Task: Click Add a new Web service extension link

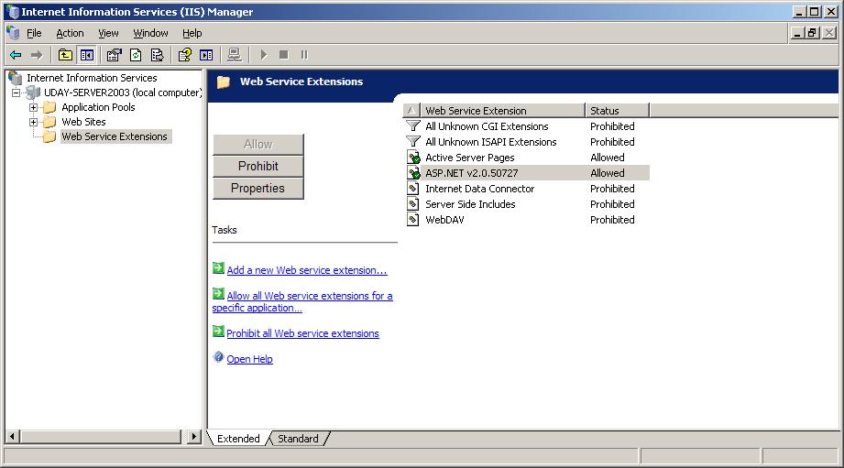Action: tap(307, 270)
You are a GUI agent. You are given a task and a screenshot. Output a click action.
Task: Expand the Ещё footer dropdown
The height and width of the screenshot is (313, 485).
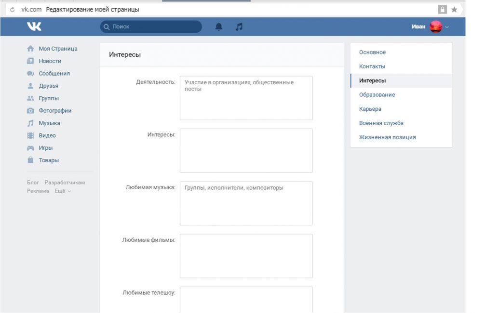tap(63, 191)
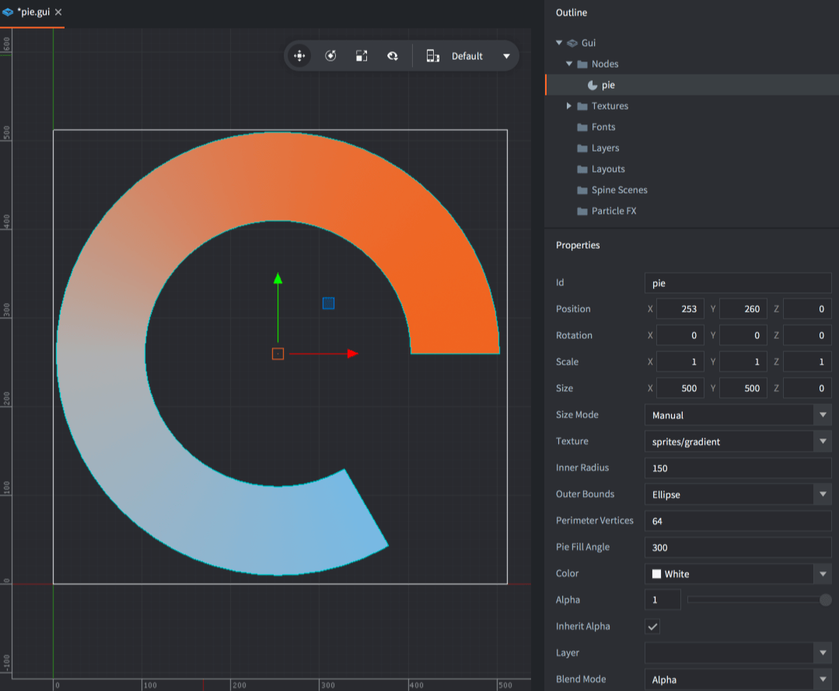839x691 pixels.
Task: Toggle the Inherit Alpha checkbox
Action: [653, 626]
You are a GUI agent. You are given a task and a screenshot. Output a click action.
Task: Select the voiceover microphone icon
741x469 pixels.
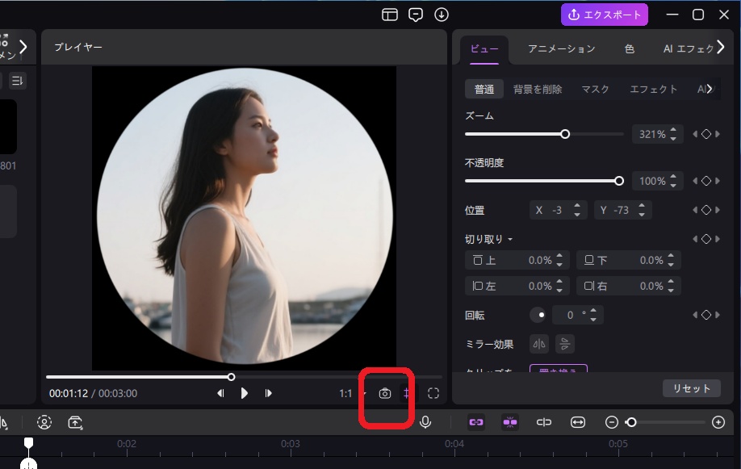pyautogui.click(x=425, y=421)
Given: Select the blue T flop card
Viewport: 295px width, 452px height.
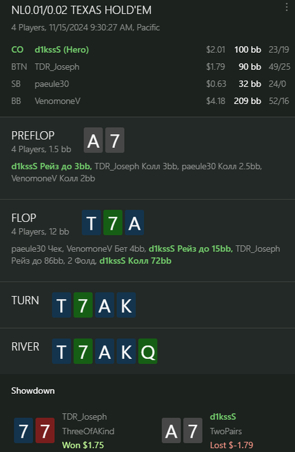Looking at the screenshot, I should [91, 223].
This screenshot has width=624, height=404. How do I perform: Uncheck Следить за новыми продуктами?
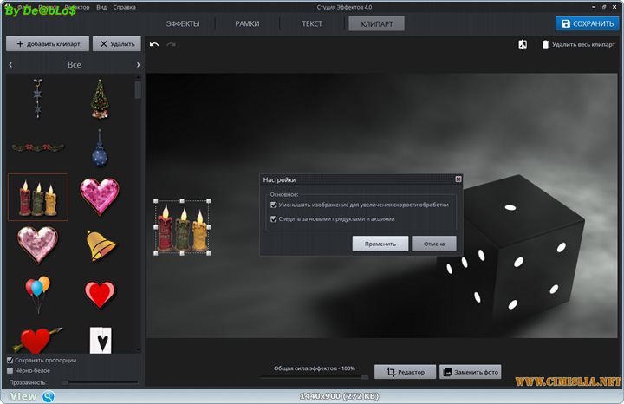[x=274, y=219]
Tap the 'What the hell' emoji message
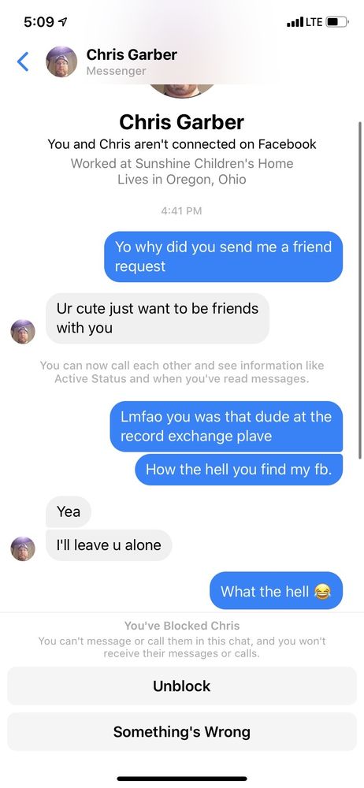 [x=276, y=591]
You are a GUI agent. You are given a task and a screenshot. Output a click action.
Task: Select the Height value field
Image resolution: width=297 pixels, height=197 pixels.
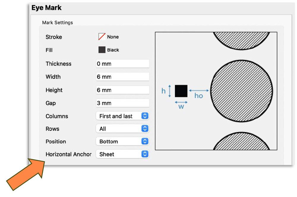122,90
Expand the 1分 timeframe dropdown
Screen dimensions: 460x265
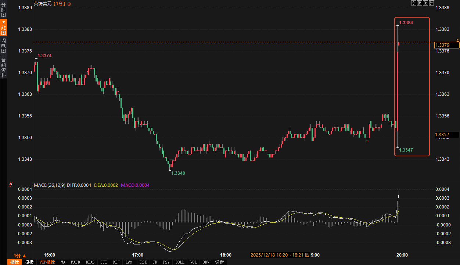20,255
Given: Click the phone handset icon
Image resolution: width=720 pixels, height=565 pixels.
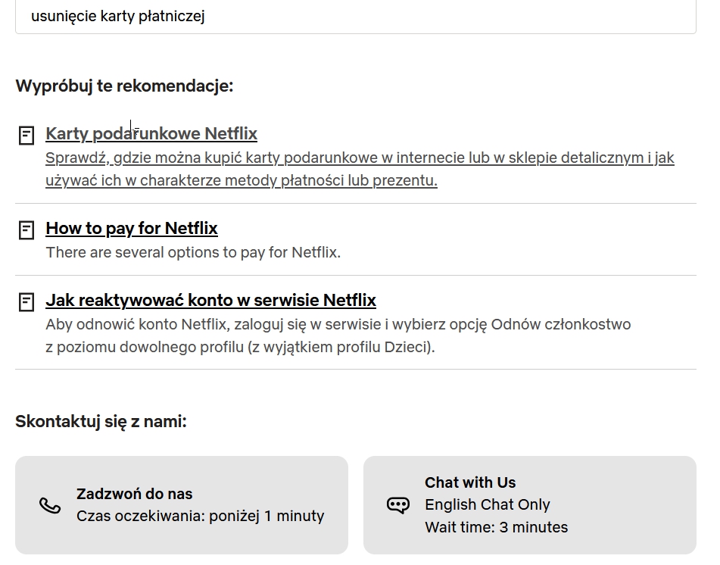Looking at the screenshot, I should coord(50,505).
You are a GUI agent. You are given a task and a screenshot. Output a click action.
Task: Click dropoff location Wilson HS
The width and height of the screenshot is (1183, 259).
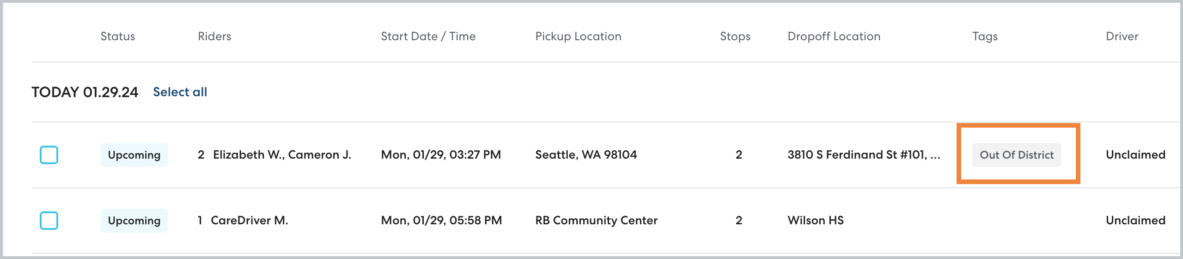point(816,221)
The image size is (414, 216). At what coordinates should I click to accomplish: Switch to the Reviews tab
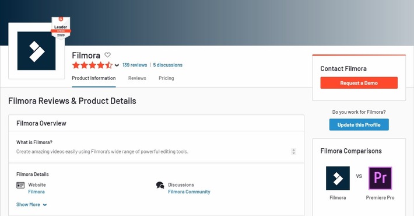tap(137, 78)
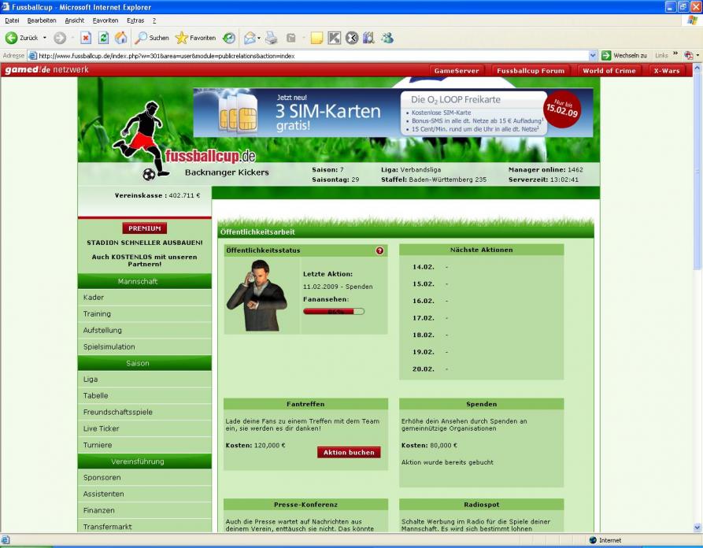Click the red help question mark icon

click(x=379, y=250)
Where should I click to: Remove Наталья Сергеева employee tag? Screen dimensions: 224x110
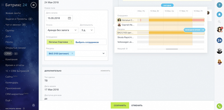tap(71, 42)
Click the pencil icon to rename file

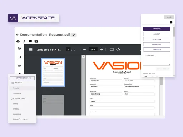point(74,35)
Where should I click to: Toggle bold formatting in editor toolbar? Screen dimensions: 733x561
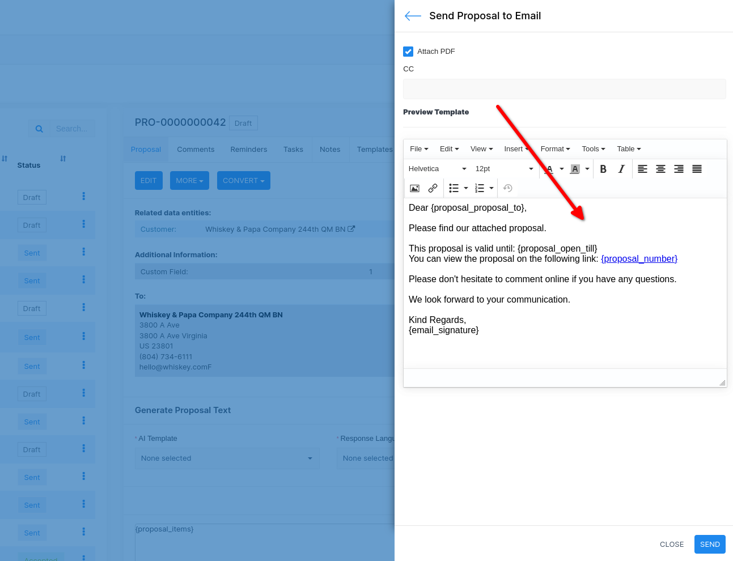pos(603,169)
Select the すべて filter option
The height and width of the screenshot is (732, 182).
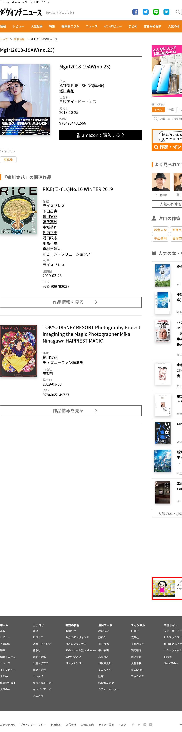158,110
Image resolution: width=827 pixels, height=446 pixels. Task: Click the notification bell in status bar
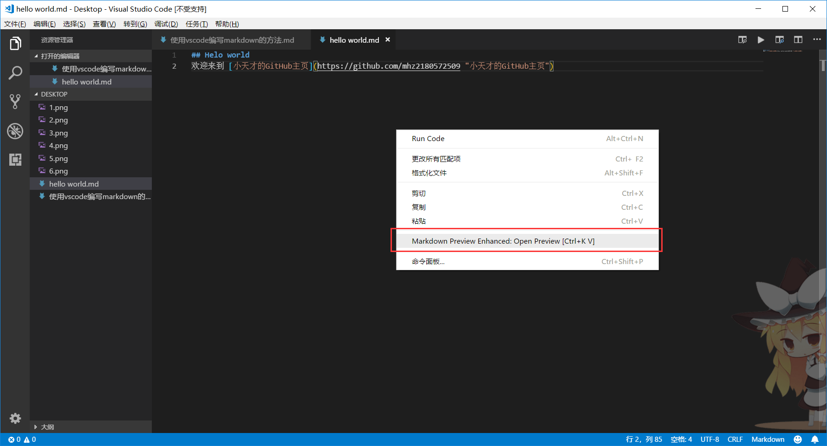(815, 440)
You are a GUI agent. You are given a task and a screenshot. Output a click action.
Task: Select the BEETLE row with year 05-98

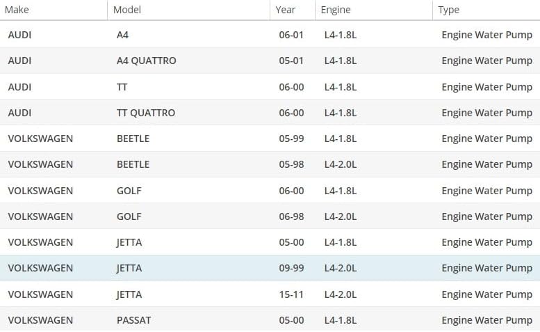(x=270, y=164)
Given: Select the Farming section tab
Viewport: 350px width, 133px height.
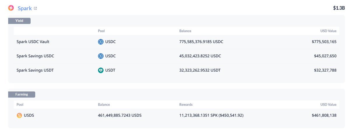Looking at the screenshot, I should (22, 94).
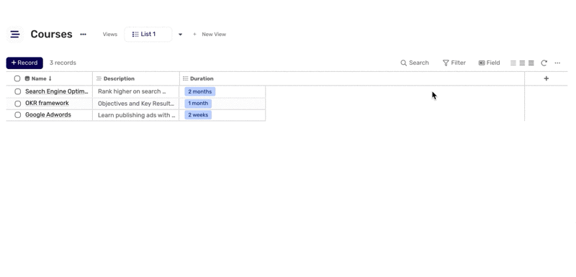Click the Search magnifier tool
The image size is (576, 277).
(x=415, y=63)
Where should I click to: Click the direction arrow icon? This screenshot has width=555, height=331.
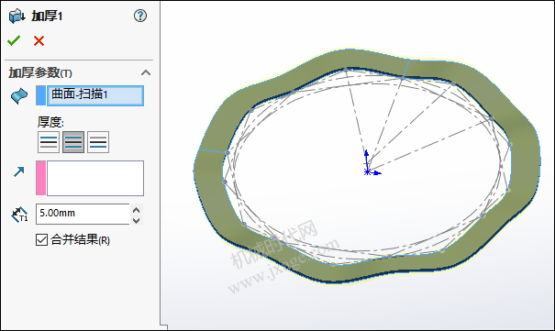(18, 171)
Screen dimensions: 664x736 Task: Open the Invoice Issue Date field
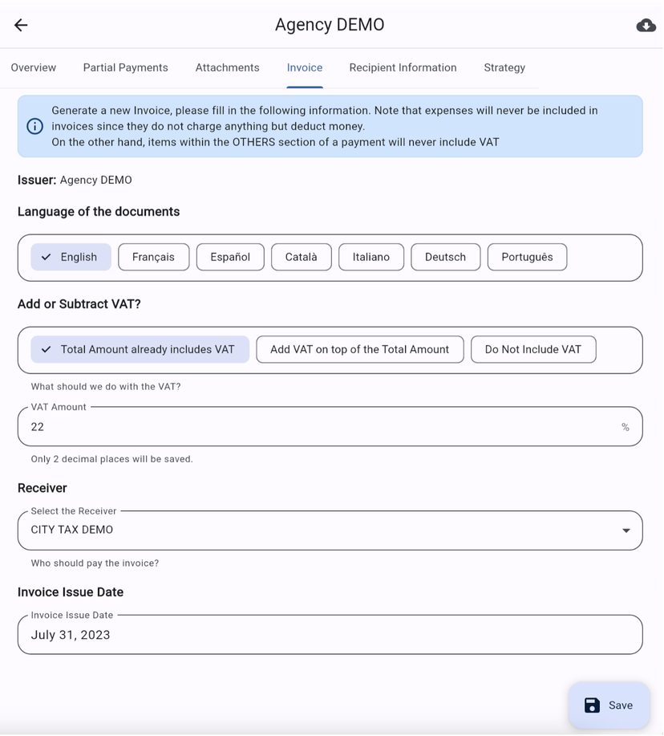point(330,635)
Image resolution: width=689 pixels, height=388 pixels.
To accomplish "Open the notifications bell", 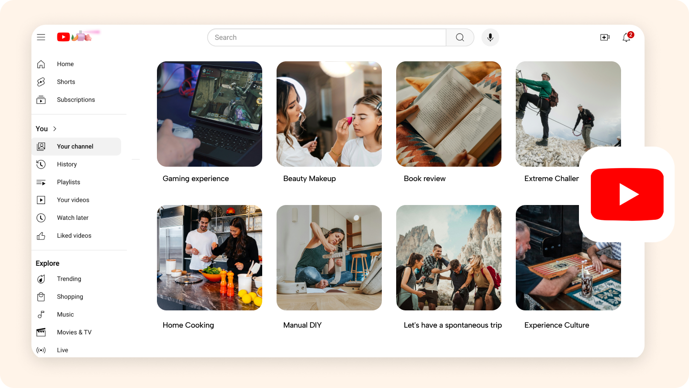I will click(x=626, y=37).
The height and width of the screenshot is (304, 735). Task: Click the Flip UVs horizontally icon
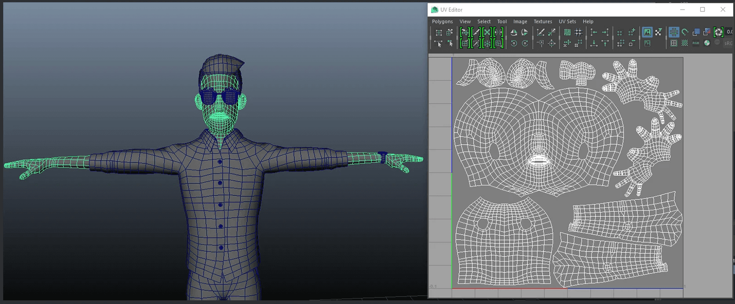tap(514, 32)
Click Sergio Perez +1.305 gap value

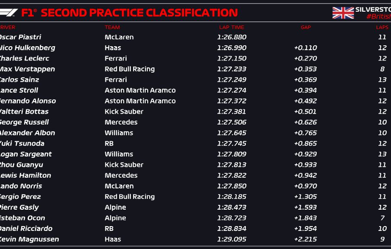click(x=305, y=197)
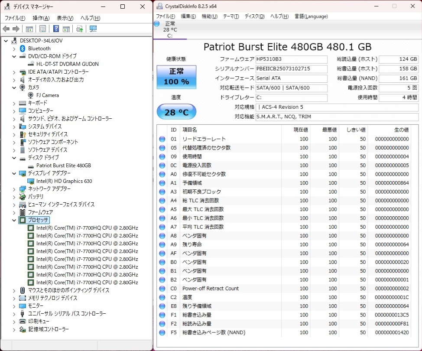Viewport: 422px width, 351px height.
Task: Open the Properties toolbar icon in Device Manager
Action: (x=42, y=29)
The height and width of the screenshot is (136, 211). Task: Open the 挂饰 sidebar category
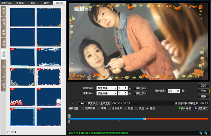tap(4, 75)

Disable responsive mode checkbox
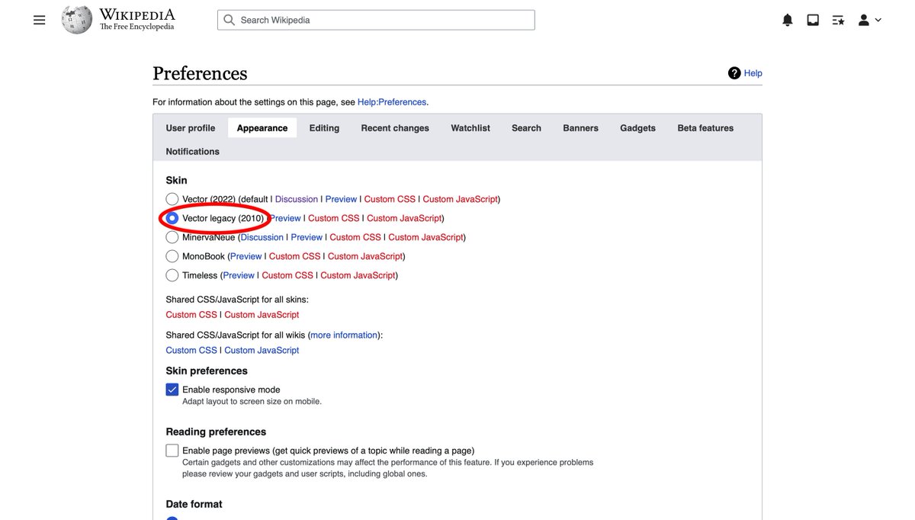pyautogui.click(x=172, y=389)
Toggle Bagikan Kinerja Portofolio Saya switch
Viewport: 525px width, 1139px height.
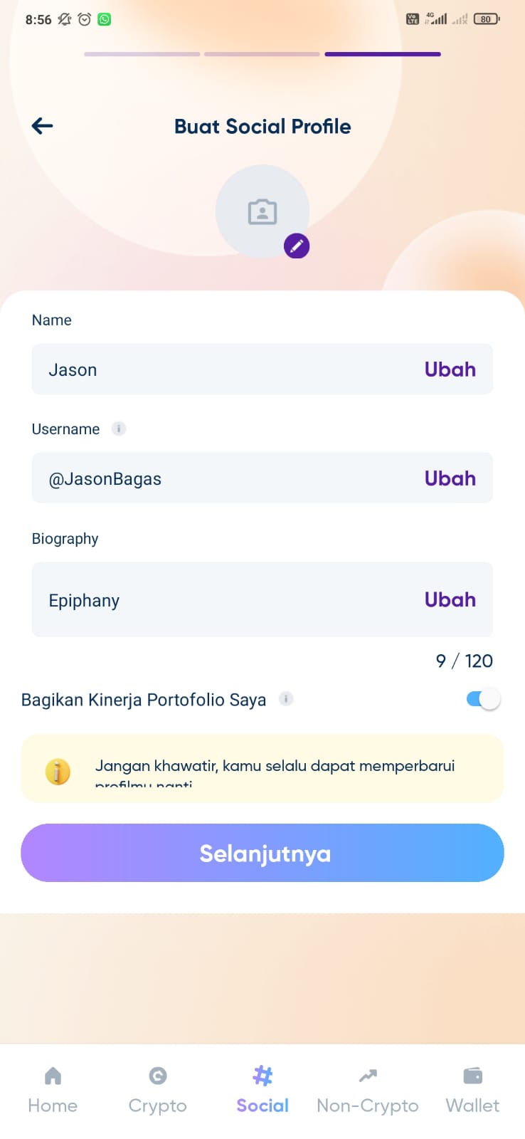click(484, 699)
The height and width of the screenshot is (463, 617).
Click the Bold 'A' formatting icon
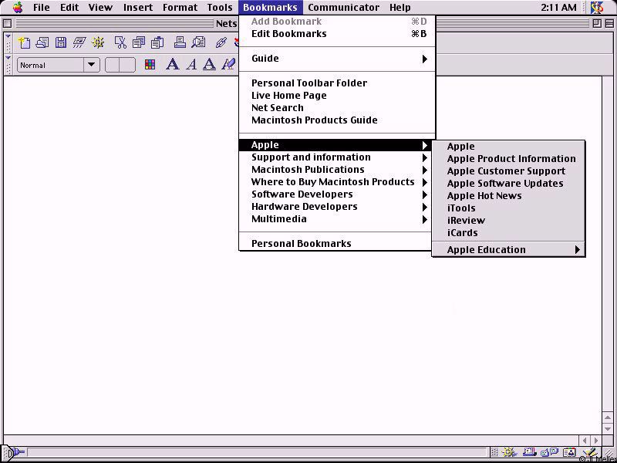[173, 65]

####################

**EXERCISE DIRECTIONS:**
Give the number of lines in the entries that contain "Expand", and add nothing.

**RESPONSE:**
2